The progression from state R to state Sz; then from state Sz to state Iz (as a result of VZV-reactivation) depends on three key parameters: (1) immunity duration against HZ after a varicella infection, (2) the risk of boosting event as a function of age when susceptible to zoster, and (3) VZV reactivation rates.

For the first parameter, the duration of immunity (1/δ) against HZ is unknown. Therefore, fixed values were assumed and tested in sensitivity analyses: 10 years in the base case and values of 2 and 20 years in the scenario analysis. Regarding the second parameter on the risk of exogenous boosting, the same values are used as in Brisson et al. [35] with a probability of boosting reducing with age from 75 to 50% after a contact with a varicella infected person (Table 1). Finally, the third parameter relates to the age-specific VZV reactivation rates (ρ(a)) that are calibrated to reproduce HZ incidence (reactivation rates are adjusted accordingly).
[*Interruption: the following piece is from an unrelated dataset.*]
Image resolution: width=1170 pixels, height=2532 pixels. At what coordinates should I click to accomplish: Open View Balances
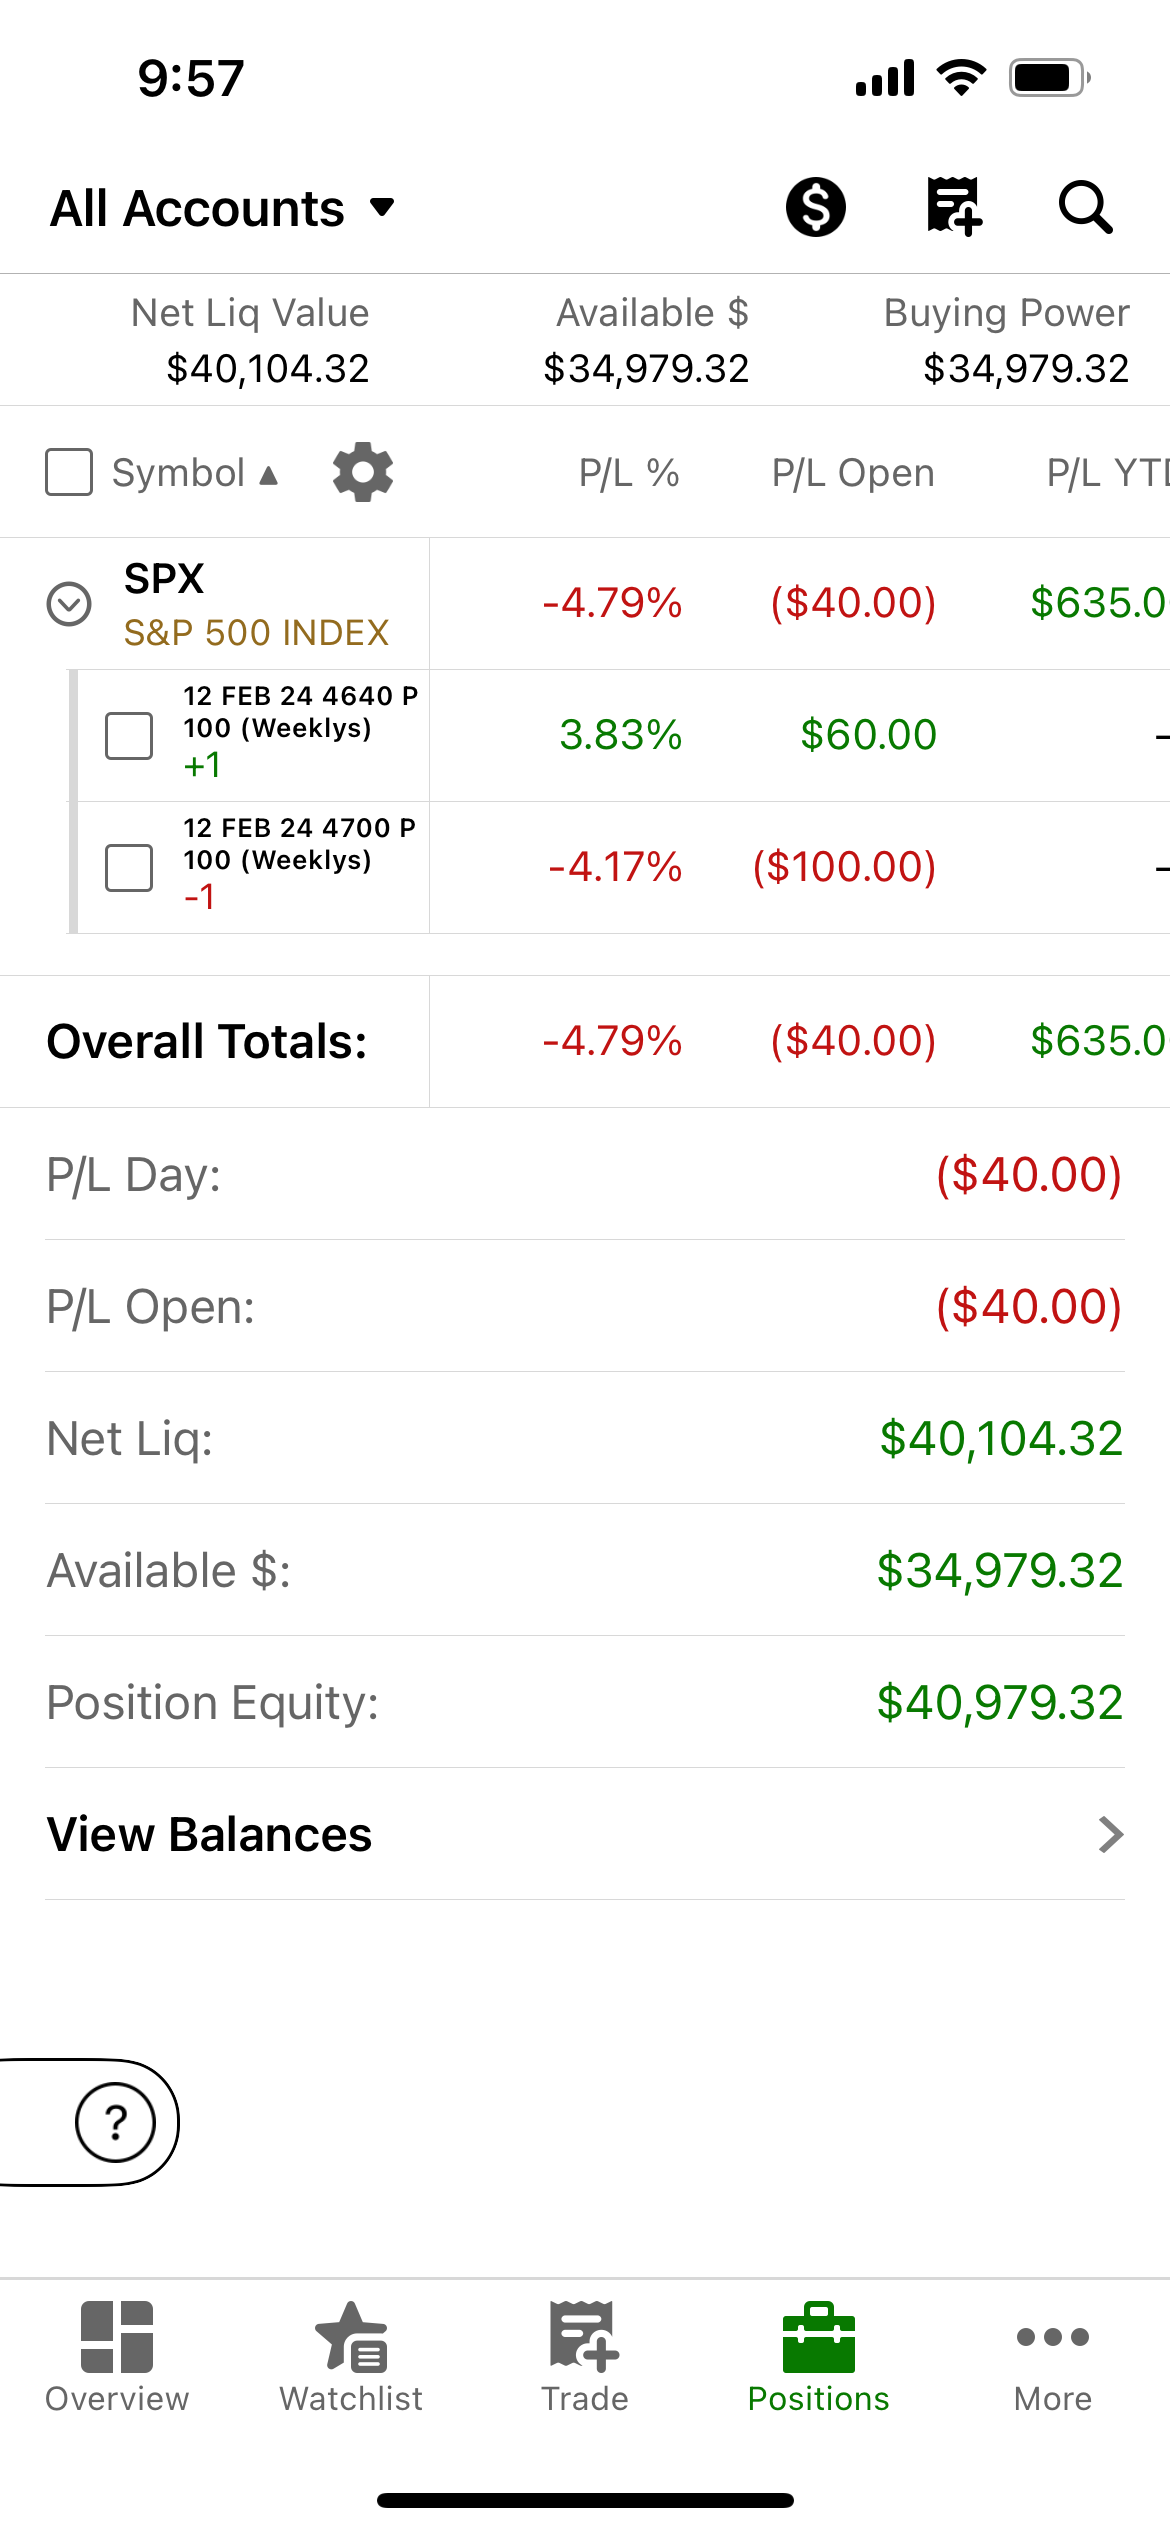pos(585,1834)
Incidence was presented following the French age groups of preschool and school children, young adults, working adults, and older-age population: < 1 year, 1–4 years, 5–9 years, 10–14 years, 15–24 years, 25–44 years, 45–64 years, and ≥ 65 years. The lack of population-level data on endogenous boosting does not allow a full calibration of these parameters. Therefore, the constant age-dependent e(a) was assumed to be the same as the exogenous boosting before vaccination (pre-vaccination equilibrium). This level of boosting was derived by Brisson et al. from results of a trial on the live-attenuated HZ vaccine efficacy [35, 44].

Five different relative weights of endogenous and exogenous boosting effects were tested as different scenarios in the model (100%Exo-0%Endo, 75%Exo-25%Endo, 50-%Exo50%Endo, 25%Exo-75%Endo, and 0%Exo-100%Endo) so that the total force of boosting combining both exogenous and endogenous effects was assumed to be the same before vaccine introduction in all scenarios. In absence of data on the boosting effect, we set the total force of boosting to what was assumed by Brisson et al., [35] i.e. 75% for people ≤50 years, 71% for 51–69 years, 57% for 70–79 years and 32% for ≥80 years.
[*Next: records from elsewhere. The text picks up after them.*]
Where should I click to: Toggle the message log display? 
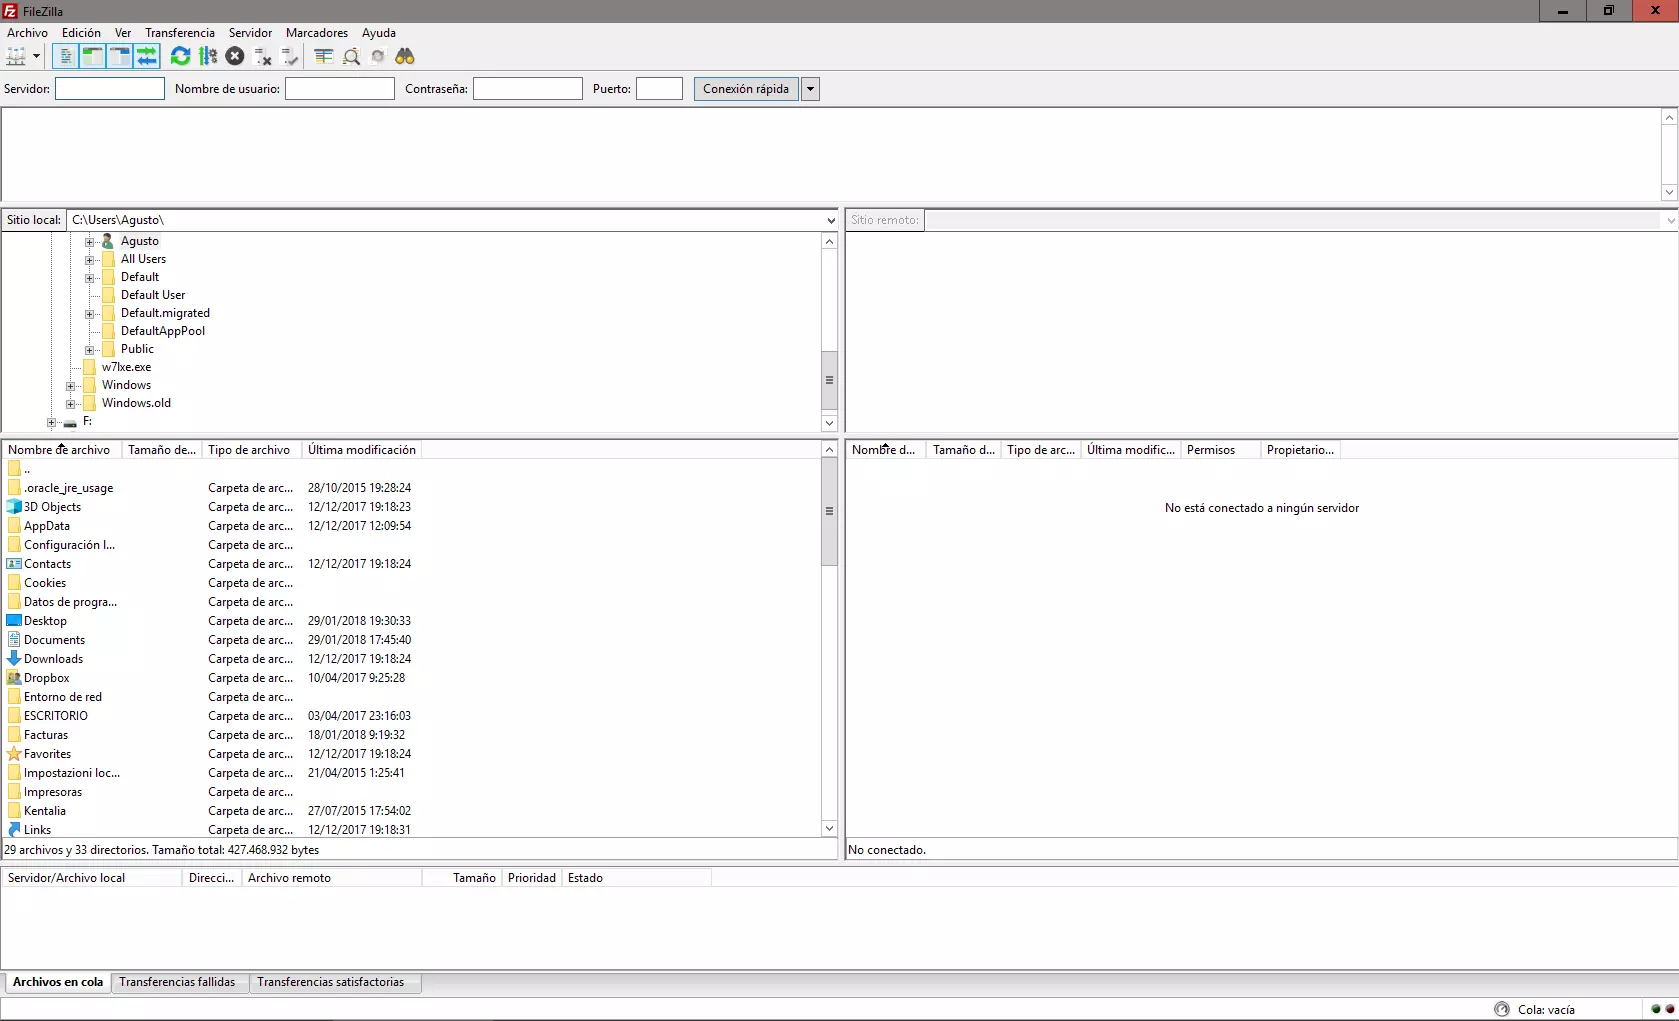click(65, 57)
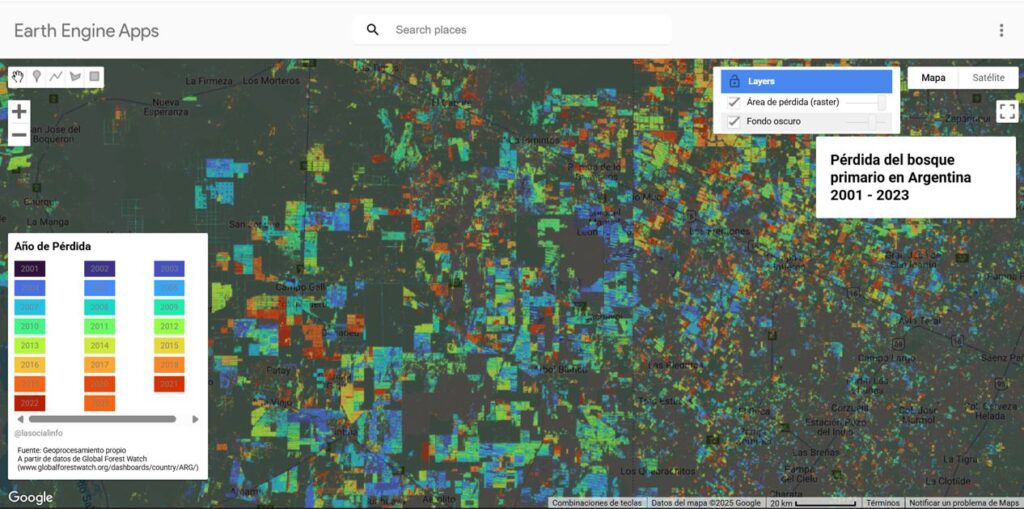Screen dimensions: 1024x509
Task: Open the Términos link
Action: tap(883, 503)
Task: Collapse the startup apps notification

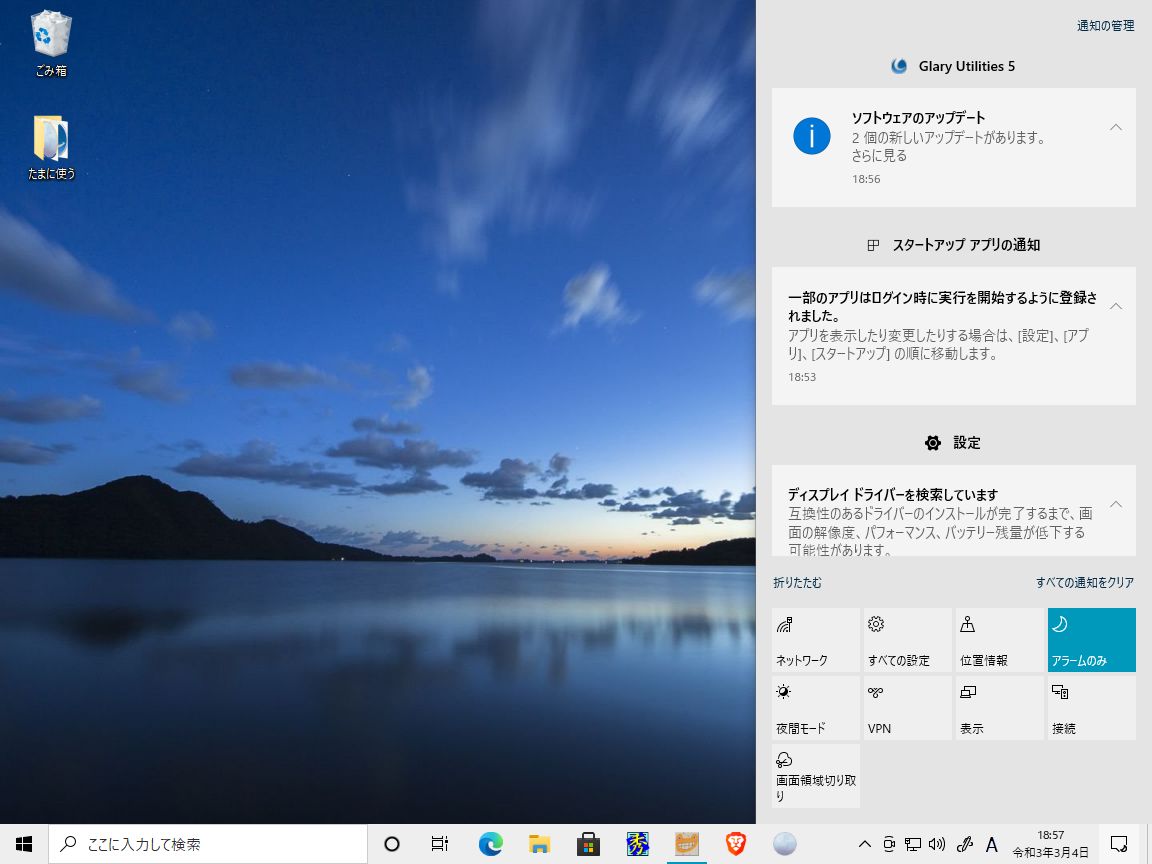Action: [x=1115, y=307]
The model output was the evolution of HZ incidence over time after childhood varicella vaccine introduction in each scenario.

Tables 1 and 2 present the model input parameters and sensitivity analyses, respectively. Table 2 indicates the vaccination coverage for each dose, time for gradual implementation of varicella vaccination, vaccine efficacy waning assumptions and the type of age-structured contact matrix which is the same as in Ouwens et al. [43]. The table also include the resulting reactivation rates for HZ obtained after calibration given the assumptions on boosting rate and duration of immunity against HZ (10 years in the base case and 2 to 20 years in the sensitivity analysis). Ageing mechanism was included in the model. Each year, a cohort of newborns is introduced in the population and an age-specific mortality factor was applied while the rest of the population is moved to the older 1-year wide age-group. The mechanism assumed demographic equilibrium (the proportion of each age group remains constant over 100 years). A two-dose childhood varicella vaccination schedule was considered with doses given at the ages of 12 and 18 months.

Vaccine efficacy was obtained from the clinical trials and assumed to be 65% for the first, and 95% for the second dose [45]. Vaccine coverages, of 90% for dose 1 and 80% for dose 2, were assumed with gradual scaling-up of varicella vaccination coverage over 3 years. No catch-up program was introduced into the model. The last two assumptions are different from Ouwens et al. [43] who have assumed 80% replacement of measles, mumps and rubella (MMR) by measles, mumps, rubella, and varicella (MMRV), and a 50% catch-up program.

HZ incidence was well reproduced by the mathematical model for each age group and all boosting- effect assumptions. Before varicella vaccine introduction, the overall population HZ incidence was estimated at 3.96 per 1000 individuals, increasing with age (Table 3). Eighty years after varicella vaccine introduction, HZ incidence decreased by approximately 60% and was consistent across all Exo-Endo scenarios (Table 4). This decrease resulted from the lower risk of developing HZ in varicella vaccinees as they age. The 100% exogenous boosting effect and with 10 years of VZV immunity, however, resulted in a temporary initial increase (3.7%) in HZ incidence in the general population for the first 21 years after vaccine introduction (Fig. 2). In contrast, 100% endogenous boosting resulted in an immediate decrease in HZ after varicella vaccine introduction.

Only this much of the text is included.